The go-to chipmaker for Nvidia Corp and Apple Inc reported a 39 percent rise in December-quarter revenue to NT$868.5 billion (US$26.35 billion), based on calculations from monthly disclosures. That compared with an average estimate of NT$854.7 billion.
The strong showing from Taiwan’s largest company bolsters expectations that big tech companies from Alphabet Inc to Microsoft Corp would continue to build and upgrade datacenters at a rapid clip to propel AI development.
Photo: Chiang Ying-ying, AP
Growth accelerated for TSMC last month, capping 34 percent revenue growth for last year. That compares with TSMC’s official target of a 30 percent annual rise, although that outlook was expressed in US dollar terms. The world’s largest maker of advanced chips has been one of the biggest beneficiaries of a global race to develop AI.
TSMC’s market value nearly doubled last year, and it now trades in the US at a valuation close to US$1.1 trillion. However, some investors worry about when the AI boom would peter out.

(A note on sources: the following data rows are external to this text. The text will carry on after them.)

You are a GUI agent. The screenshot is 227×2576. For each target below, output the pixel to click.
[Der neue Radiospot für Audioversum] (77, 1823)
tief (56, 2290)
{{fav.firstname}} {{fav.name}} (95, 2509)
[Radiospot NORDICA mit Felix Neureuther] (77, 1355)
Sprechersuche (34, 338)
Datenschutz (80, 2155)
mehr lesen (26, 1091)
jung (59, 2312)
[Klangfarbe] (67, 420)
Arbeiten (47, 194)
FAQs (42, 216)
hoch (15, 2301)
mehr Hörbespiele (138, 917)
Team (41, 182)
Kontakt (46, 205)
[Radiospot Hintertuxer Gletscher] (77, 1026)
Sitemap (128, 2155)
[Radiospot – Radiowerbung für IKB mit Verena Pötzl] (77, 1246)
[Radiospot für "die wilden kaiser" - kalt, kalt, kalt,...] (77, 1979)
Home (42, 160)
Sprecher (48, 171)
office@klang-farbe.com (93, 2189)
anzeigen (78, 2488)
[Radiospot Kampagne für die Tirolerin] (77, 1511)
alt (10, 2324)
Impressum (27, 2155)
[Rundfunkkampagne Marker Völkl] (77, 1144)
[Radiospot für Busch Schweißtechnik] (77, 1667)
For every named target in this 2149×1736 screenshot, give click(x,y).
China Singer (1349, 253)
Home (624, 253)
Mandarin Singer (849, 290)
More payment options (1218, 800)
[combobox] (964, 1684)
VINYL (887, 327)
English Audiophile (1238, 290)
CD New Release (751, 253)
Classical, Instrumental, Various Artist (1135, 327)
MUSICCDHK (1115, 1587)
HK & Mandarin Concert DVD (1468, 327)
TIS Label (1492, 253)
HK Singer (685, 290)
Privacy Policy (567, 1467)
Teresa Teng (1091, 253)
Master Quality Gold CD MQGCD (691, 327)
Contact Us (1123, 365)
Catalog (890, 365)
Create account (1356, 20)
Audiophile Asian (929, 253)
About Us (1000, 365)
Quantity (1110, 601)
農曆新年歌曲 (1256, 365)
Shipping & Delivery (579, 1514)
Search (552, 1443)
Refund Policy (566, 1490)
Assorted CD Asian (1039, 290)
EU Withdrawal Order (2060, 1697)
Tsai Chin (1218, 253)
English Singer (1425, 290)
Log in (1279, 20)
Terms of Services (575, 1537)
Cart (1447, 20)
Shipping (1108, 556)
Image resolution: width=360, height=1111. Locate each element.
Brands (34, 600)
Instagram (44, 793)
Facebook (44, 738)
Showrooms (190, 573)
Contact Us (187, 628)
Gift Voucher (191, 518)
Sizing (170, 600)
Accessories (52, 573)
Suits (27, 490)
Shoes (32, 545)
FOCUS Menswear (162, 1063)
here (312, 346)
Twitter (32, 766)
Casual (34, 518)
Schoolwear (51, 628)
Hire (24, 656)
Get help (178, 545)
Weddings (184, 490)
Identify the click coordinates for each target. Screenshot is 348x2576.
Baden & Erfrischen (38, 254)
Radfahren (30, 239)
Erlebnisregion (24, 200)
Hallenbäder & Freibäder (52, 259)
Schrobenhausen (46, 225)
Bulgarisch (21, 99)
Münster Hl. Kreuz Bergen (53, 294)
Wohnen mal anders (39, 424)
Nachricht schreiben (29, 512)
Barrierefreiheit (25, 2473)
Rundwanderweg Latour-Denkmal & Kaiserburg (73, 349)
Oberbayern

While TSMC’s revenue beat, it was just 1.6 percent higher than the average projection and fell short of the most bullish analyst expectations.
More bearish market observers point to potential over-building, bottlenecks to development such as power shortages, and the persistent absence of a killer AI app or service that would use up all of that server capacity.
The company’s gross margin is likely to expand to a two-year high of 58 percent or more, Bloomberg analyst Charles Shum said.
Four areas merit attention, Shum said.
First, the outlook for chip-on-wafer-on-substrate advanced-packaging capacity build and revenue, which is likely to give insight into the expected strength for AI chip demand in the coming twelve to eighteen months, he said.
Second, progress on the US Arizona fab’s ramp-up, which is critical to meeting the onshoring chipmaking needs of Apple, Nvidia and others, he said.
Third, potential margin pressure from weaker demand in 7-nm, 16-nm and larger mature nodes, he said.
Finally, capital-spending plans this year, which would signal TSMC’s confidence in the uptake of its next-generation N2 node, he added.
The US has also erected a web of restrictions to curtail the flow of Nvidia’s most powerful chips to China, with uncertain longer-term ramifications for TSMC’s key customer.
Morgan Stanley expects TSMC to project annual sales growth of low-20 percent in dollar terms. “TSMC usually guides conservatively at the beginning of the year, and then over-delivers,” analyst Charlie Chan wrote, adding that the company raised its outlook for growth over the course of last year and might again be starting from a more conservative position at the start of a new year.